Glencore anime le négoce de matières premières en lorgnant le canadien Viterra

Le courtier suisse aurait présenté au groupe canadien une offre de 3,8 milliards d’euros. Mais il ne serait pas le seul en piste
Benoît Menou

Le numéro un mondial du négoce de matières premières Glencore International ne quitte pas le feu des projecteurs. Introduit en Bourse l’an passé et formellement lancé sur la piste de Xstrata, par le biais d’un projet d’offre sur le groupe minier dont il détient déjà un tiers du capital, le groupe suisse convoiterait en parallèle le spécialiste canadien des grains, Viterra. Un intérêt relayé en premier lieu hier outre-Manche par le Sunday Telegraph. Glencore aurait transmis à sa cible une offre de quelque 5 milliards de dollars canadiens, l’équivalent de 3,8 milliards d’euros. Soit un dixième environ de l’offre envisagée sur Xstrata (33,1 milliards d’euros ou 27,7 milliards de livres en Bourse de Londres).

Mais concernant Viterra, Glencore ne serait pas seul en piste. De l’aveu même de la cible, qui a indiqué vendredi dernier avoir reçu des marques d’intérêt de la part de plusieurs parties. Le Wall Street Journal évoque Cargill comme prétendant. Aston Hill Financial cite de son côté les spécialistes américains des denrées agricoles Bunge et Archer Daniels Midland. Dès lors, pas de doute aux yeux de Belinda Moore chez RBS Morgans, «nous pourrions assister à une guerre des enchères sur Viterra, et le prix à payer pourrait être élevé». L’analyste estime que Glencore pourtant pourrait ne pas être intéressé en réalité par l’ensemble des activités de Viterra.

L’issue de l’offre de rachat visant Xstrata n’est en effet pas dénuée d’incertitudes pour Glencore, qui se doit de ne pas ignorer d’autres pistes de développement. Le directeur général du courtier, Ivan Glasengberg, a rappelé lundi dernier que Glencore chercherait dans le sillage de son IPO à développer son activité agricole en Amérique du Nord. «Nous étudierons de façon opportuniste tous les dossiers qui se présenteront» a tenu à souligner le dirigeant.

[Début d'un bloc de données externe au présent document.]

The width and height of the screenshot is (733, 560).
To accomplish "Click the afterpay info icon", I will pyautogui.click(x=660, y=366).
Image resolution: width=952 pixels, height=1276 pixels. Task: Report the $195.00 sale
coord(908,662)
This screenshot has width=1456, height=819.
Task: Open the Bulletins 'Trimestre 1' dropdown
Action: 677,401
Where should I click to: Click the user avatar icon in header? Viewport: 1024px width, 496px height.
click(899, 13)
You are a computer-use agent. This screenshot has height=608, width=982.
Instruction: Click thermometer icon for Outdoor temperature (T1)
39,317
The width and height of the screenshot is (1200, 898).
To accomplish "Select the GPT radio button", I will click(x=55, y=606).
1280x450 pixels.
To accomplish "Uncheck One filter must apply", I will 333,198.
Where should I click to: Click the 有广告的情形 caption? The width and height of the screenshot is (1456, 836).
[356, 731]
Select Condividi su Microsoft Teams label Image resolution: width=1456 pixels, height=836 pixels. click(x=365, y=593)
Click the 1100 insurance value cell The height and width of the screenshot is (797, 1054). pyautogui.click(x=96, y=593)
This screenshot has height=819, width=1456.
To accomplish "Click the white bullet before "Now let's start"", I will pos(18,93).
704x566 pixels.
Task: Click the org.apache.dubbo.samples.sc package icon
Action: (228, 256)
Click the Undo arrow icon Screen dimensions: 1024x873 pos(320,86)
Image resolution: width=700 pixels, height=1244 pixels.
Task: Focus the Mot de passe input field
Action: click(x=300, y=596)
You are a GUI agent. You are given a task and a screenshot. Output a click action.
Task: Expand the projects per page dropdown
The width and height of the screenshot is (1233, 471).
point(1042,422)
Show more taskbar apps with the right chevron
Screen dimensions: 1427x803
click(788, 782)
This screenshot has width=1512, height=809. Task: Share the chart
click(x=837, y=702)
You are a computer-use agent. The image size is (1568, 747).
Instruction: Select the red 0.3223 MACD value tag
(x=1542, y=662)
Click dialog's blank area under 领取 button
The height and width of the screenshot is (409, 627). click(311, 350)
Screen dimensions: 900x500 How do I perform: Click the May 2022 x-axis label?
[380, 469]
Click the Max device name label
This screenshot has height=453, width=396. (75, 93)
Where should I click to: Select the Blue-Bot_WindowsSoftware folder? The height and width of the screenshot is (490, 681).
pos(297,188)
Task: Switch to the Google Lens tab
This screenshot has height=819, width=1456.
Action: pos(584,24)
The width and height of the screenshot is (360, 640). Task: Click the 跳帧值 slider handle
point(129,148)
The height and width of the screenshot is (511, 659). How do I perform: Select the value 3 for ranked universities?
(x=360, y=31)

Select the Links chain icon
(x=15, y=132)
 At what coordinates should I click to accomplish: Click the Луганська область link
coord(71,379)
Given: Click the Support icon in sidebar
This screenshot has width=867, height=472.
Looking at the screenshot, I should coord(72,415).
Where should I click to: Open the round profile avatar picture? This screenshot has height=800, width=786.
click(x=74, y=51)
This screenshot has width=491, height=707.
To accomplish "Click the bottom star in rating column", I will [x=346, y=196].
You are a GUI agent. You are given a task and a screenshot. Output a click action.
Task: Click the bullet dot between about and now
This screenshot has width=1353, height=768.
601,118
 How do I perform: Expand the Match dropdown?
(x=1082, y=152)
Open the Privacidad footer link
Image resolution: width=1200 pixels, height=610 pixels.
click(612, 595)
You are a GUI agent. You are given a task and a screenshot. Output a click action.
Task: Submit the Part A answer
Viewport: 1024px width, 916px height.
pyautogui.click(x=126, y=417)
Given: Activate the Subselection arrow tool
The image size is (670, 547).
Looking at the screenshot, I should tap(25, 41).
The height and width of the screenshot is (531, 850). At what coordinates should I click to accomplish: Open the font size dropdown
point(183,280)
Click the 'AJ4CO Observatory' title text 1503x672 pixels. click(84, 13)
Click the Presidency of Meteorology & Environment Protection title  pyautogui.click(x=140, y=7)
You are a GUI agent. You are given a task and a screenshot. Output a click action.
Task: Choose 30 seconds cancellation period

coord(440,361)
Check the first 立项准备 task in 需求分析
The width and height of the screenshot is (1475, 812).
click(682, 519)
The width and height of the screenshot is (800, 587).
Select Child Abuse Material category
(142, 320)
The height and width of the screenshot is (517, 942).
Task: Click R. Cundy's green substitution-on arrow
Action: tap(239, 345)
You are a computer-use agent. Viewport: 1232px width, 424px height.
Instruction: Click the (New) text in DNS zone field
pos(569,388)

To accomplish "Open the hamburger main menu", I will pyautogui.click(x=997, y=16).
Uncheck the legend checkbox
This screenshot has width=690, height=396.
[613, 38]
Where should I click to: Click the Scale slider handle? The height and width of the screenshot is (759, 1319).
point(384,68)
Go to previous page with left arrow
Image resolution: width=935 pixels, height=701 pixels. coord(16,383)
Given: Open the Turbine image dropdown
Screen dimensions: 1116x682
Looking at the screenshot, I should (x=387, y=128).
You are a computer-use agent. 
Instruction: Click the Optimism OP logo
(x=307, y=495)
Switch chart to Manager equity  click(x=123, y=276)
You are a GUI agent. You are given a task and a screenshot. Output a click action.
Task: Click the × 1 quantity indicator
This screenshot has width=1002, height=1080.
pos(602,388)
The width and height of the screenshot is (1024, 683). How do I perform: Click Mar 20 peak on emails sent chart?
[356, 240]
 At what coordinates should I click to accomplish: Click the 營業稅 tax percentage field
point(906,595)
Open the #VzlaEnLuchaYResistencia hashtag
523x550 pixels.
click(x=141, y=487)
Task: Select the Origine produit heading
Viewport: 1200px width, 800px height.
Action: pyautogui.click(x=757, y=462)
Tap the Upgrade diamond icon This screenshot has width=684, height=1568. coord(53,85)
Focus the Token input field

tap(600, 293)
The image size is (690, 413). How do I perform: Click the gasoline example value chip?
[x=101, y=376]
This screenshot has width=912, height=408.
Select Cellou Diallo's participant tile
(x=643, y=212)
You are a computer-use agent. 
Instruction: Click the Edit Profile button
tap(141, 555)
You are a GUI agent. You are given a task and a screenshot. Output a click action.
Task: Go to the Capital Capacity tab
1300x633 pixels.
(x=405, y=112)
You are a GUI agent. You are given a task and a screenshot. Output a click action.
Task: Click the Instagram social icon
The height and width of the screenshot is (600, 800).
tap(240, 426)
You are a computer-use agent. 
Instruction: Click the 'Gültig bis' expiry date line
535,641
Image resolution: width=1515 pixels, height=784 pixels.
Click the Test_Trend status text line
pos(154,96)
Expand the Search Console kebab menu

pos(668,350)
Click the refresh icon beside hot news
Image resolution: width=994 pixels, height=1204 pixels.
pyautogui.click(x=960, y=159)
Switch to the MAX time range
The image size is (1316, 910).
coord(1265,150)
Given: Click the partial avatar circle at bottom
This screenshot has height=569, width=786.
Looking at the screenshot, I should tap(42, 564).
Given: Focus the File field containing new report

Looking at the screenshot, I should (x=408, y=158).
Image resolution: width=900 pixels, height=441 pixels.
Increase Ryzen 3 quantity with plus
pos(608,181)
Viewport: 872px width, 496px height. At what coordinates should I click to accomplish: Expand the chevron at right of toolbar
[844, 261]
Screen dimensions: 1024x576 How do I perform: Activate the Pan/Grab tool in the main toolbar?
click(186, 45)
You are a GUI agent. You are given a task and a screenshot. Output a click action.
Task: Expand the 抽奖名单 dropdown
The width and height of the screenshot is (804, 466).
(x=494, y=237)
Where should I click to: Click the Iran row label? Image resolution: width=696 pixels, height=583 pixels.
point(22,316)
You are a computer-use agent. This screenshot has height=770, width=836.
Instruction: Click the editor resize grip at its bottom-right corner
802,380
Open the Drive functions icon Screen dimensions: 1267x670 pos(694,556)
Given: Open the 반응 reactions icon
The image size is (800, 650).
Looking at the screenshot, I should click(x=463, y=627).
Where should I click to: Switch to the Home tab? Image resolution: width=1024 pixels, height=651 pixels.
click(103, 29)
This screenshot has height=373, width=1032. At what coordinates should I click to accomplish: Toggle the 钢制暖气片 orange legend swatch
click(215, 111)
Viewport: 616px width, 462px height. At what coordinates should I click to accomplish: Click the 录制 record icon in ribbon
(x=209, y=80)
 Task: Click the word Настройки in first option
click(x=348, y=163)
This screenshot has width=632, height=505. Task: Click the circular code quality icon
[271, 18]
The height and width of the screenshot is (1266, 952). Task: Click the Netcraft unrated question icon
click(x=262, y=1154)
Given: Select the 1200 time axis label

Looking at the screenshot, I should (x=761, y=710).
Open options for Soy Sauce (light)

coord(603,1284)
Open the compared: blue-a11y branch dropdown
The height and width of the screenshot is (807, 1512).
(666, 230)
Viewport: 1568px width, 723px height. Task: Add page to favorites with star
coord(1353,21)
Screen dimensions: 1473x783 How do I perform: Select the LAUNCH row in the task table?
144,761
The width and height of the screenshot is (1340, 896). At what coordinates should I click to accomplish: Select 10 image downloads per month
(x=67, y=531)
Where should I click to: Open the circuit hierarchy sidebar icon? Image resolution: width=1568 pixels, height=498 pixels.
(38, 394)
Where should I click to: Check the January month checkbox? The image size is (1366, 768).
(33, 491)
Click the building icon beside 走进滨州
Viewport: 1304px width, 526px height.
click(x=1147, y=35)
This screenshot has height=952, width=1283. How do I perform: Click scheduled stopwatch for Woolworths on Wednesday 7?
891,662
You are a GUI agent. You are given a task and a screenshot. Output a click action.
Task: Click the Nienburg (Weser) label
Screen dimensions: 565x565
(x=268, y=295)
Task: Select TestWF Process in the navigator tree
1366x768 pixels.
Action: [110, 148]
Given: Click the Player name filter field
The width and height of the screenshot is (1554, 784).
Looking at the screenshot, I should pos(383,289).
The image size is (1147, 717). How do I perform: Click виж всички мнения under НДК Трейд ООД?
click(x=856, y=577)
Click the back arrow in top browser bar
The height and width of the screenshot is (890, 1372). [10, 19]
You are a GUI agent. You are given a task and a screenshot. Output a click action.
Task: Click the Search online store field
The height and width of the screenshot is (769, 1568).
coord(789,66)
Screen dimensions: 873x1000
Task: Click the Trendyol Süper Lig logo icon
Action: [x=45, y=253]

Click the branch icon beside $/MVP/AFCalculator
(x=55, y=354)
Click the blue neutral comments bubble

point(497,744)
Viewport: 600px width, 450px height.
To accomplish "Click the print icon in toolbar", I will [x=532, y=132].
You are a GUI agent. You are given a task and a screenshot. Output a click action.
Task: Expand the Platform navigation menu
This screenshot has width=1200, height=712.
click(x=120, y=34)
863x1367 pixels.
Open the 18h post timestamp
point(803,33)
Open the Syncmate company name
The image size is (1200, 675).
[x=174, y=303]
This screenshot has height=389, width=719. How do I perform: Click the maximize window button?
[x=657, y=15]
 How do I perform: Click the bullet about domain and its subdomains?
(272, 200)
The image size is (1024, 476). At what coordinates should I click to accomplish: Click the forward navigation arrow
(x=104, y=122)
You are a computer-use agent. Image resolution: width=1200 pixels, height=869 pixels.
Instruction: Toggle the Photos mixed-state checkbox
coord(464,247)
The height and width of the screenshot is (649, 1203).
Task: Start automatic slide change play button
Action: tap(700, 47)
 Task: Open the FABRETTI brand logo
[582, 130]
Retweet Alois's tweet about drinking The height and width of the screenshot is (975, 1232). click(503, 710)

Pour autant, le rachat de Viterra par un acteur étranger pourrait bien se heurter au patriotisme économique canadien, comme en a fait les frais il y a deux ans BHP Billiton qui visait alors Potash Corp. La réglementation locale implique en effet que tout projet de rachat d’actifs supérieur à 240 millions d’euros environ doit faire l’objet d’une analyse du gouvernement afin de déterminer s’il est susceptible d’être bénéfique au pays. C’est pourquoi Glencore pourrait en parallèle de sources concordantes être également intéressé par la reprise du concurrent américain de Viterra, Gavilon.